Document excerpt
In addition to face-to-face interaction, Madison Social is a social media juggernaut, with 15,100 likes on Facebook, 5,700 Twitter followers and 5,900 followers on Instagram.
While Thompson, Morrison and their band of MadSo merrymakers are always dreaming up fun promotions to attract customers, many special events are inspired by the restaurant’s social media friends.
“Our audience probably writes 25 percent of our marketing plan for us,” said Thompson. A recent example was “Galentine’s Day,” held Feb. 13. On the show “Parks and Recreation,” perky Leslie Knope (played by Amy Poehler) declared that the day before Valentine’s Day should be set aside for “celebrating lady friends” with brunch — and the concept caught fire on social media.
“We had a lady from (FSU’s) English department reach out to us, and she wanted to do a Galentine’s Day brunch with her friends,” he said. “Then I got a Facebook message from a different woman saying we should do Galentine’s Day on Friday, and we just said ‘Screw it, let’s do it.’” Although it is usually only served on the weekend, the staff rolled out the brunch menu and mimosas for the occasion. “I think we had 75 reservations.”

Data drawn from a collection:
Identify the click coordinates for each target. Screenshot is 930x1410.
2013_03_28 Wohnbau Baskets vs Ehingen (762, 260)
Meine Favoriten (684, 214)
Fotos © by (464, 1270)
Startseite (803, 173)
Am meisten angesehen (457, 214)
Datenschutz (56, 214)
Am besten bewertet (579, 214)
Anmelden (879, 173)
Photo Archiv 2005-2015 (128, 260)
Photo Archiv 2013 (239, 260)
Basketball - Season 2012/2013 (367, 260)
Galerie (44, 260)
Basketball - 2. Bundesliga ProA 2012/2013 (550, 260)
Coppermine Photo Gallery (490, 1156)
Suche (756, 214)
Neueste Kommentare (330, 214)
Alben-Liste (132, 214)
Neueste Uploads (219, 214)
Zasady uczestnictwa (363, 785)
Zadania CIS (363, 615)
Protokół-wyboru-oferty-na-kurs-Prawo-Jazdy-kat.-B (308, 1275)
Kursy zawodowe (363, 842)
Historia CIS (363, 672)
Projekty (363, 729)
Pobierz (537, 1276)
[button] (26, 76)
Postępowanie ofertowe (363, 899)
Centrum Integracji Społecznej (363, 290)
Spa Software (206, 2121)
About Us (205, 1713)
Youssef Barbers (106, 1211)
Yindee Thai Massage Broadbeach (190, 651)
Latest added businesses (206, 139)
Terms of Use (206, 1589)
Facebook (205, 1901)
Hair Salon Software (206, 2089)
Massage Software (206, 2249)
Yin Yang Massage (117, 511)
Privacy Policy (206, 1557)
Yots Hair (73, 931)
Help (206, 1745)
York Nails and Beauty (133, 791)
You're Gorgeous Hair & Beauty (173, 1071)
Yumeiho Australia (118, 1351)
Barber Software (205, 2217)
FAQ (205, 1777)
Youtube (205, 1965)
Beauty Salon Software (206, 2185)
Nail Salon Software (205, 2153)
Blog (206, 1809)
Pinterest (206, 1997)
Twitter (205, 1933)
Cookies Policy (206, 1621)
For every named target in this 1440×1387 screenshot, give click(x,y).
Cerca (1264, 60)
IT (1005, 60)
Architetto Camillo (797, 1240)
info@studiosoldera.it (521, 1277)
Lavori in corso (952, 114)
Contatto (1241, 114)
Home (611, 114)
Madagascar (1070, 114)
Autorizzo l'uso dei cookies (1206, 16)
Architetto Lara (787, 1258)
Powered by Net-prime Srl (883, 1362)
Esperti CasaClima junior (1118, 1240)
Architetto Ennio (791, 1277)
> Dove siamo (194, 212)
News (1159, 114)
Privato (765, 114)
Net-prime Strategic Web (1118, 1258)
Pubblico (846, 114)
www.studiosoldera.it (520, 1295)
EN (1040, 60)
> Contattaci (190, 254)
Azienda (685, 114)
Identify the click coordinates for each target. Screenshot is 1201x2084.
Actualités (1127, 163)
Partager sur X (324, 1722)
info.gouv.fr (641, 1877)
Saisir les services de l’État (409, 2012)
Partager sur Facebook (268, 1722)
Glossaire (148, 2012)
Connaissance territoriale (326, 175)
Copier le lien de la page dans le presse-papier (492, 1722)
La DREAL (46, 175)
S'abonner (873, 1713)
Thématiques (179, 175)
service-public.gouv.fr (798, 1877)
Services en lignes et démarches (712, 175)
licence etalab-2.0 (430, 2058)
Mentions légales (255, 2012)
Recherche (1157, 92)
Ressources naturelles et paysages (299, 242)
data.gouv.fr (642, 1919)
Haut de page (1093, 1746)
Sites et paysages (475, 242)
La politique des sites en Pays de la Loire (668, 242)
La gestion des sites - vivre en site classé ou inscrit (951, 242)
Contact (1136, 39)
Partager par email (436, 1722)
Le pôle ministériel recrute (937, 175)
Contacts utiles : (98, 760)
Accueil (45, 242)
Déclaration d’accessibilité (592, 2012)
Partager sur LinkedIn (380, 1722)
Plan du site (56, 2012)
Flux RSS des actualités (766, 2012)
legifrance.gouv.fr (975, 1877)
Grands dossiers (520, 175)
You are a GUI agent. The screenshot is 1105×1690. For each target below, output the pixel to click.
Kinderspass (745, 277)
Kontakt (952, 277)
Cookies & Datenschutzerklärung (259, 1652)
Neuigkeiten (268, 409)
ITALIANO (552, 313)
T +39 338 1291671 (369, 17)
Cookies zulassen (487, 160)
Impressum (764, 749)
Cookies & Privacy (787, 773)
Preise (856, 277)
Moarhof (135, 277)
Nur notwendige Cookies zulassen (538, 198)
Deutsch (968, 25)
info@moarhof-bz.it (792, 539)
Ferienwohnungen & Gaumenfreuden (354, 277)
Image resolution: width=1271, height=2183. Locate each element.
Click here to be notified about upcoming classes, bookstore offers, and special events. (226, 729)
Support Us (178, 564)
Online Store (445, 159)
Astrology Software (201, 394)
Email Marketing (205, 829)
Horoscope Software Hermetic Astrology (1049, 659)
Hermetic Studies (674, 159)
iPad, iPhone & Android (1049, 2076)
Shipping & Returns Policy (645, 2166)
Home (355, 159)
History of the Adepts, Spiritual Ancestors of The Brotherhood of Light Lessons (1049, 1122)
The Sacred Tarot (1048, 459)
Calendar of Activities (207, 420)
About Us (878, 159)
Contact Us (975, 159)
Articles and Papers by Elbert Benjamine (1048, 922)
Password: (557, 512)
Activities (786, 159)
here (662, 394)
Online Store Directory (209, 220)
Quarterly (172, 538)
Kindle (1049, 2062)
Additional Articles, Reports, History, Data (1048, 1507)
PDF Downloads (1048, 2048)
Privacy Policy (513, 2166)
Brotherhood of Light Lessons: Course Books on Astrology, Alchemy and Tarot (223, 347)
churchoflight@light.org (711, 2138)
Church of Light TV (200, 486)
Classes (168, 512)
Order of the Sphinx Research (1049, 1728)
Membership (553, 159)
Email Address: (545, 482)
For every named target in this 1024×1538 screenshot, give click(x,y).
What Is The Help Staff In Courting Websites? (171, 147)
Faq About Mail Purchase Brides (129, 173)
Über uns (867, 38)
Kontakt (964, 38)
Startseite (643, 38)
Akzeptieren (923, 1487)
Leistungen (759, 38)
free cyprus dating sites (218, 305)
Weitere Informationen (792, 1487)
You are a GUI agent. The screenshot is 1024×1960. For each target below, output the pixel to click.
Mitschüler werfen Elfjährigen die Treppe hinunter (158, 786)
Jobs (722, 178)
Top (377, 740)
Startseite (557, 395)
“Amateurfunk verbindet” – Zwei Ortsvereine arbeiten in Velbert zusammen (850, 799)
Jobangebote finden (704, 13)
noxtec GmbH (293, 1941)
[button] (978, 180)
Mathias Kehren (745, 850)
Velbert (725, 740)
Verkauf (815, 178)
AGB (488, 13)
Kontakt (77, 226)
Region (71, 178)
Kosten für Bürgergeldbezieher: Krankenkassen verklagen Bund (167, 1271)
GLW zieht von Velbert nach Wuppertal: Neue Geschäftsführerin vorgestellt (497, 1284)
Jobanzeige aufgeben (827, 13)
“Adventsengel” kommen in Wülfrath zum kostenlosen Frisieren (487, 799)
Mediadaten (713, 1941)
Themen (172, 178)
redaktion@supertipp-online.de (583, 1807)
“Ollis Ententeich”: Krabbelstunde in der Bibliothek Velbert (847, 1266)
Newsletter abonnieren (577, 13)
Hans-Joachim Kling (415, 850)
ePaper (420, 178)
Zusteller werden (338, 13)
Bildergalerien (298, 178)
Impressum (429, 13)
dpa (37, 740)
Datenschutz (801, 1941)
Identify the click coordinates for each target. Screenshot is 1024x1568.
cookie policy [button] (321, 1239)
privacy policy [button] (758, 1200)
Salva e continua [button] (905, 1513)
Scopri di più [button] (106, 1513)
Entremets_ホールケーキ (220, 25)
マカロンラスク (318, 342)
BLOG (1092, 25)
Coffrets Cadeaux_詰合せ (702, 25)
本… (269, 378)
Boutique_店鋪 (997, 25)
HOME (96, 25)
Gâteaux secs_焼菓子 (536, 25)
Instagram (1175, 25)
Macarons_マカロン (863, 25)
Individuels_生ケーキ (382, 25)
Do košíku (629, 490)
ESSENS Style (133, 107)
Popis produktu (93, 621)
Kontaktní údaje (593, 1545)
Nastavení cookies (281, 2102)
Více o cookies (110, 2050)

Your goal
What comes next in the article about Madison Social? Continue it from its final sentence. The records are a separate set of material, apart from the article on Madison Social.

Task result
In another case, “Our audience was doing nothing but talking about Girl Scout cookies because it was the time of the year” they were sold, Thompson said. He bought 100 boxes of Tagalongs, Samoas and Thin Mints and had the chefs layer them into the restaurant’s chocolate chip cookie skillets.
“That came from just listening. If you want to talk social media philosophy, listening comes before publishing any day of the week. So we do a lot of listening,” he continued. “Sometimes we find out about things we never knew about. There’s so much going around. I didn’t know Bill Nye the Science Guy is coming to Florida State to speak. What can I do with that?”
That said, all the social media hype in the world won’t save a restaurant if its food, drink and service — the “guest experience” — is subpar. That is the purview of McKenna, an FSU grad who managed a bar named The Saloon in Manhattan that was the official gathering place for Seminole alumni in New York City. He was the person originally pitched by the Boosters to open CollegeTown’s marquee restaurant.
MadSo Burger (above) & MadSo’s Classic Manhattan (below)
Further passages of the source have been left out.